** Listed entries follows **

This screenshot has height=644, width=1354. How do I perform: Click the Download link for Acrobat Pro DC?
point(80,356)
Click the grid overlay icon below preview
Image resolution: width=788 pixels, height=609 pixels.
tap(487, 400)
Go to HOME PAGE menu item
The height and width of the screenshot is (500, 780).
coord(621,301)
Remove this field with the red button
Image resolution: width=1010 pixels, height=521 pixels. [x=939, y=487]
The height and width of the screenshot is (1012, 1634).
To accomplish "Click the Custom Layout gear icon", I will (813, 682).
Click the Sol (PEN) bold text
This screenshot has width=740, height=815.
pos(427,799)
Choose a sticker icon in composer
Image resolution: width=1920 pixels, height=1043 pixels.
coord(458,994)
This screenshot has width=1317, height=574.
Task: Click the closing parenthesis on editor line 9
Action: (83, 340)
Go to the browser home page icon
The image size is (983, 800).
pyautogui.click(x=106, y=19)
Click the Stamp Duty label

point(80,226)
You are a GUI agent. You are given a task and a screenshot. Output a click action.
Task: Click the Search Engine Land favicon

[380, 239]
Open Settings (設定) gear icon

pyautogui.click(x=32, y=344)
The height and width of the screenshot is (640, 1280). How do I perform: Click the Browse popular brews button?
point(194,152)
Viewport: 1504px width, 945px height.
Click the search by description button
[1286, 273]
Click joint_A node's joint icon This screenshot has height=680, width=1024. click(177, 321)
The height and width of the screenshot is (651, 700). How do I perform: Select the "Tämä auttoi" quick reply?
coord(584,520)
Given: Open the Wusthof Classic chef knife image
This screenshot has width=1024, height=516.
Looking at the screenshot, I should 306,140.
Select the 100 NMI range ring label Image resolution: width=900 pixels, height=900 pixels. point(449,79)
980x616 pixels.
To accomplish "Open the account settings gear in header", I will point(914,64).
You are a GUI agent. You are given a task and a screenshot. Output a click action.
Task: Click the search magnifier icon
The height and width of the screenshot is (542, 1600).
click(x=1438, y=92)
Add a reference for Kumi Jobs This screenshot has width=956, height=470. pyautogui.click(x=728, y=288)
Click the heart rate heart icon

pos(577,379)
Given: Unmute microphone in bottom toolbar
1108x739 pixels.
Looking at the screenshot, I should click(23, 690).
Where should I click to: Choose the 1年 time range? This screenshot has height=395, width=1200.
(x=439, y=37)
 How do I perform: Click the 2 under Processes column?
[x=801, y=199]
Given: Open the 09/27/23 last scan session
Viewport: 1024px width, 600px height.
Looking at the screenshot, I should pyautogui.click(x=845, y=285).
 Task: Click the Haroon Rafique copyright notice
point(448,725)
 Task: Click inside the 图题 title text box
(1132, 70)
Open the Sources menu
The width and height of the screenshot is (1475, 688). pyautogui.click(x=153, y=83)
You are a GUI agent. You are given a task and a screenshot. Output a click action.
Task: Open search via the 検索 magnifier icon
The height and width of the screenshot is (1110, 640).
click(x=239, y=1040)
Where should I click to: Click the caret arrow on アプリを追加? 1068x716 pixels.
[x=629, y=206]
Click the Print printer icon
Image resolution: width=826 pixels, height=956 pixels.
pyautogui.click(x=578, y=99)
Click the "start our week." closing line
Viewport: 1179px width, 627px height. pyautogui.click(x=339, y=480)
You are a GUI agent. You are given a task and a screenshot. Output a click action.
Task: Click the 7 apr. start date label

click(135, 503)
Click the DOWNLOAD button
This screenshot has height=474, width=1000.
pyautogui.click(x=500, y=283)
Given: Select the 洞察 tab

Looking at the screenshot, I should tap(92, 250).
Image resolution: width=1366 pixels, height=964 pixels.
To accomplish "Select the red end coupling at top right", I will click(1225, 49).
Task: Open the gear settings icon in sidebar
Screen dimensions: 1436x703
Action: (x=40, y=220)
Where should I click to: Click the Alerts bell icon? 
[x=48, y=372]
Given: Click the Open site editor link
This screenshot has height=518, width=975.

** End of Listed entries **

» **What to do**
Exactly repeat the lines running from the top of the listing to the line bearing "Choose a sticker icon in composer", both of those lines included, and only them.

» **Response**
This screenshot has height=644, width=1354. How do I perform: Click the Download link for Acrobat Pro DC?
point(80,356)
Click the grid overlay icon below preview
Image resolution: width=788 pixels, height=609 pixels.
tap(487, 400)
Go to HOME PAGE menu item
The height and width of the screenshot is (500, 780).
coord(621,301)
Remove this field with the red button
Image resolution: width=1010 pixels, height=521 pixels. [x=939, y=487]
The height and width of the screenshot is (1012, 1634).
To accomplish "Click the Custom Layout gear icon", I will (813, 682).
Click the Sol (PEN) bold text
This screenshot has width=740, height=815.
pos(427,799)
Choose a sticker icon in composer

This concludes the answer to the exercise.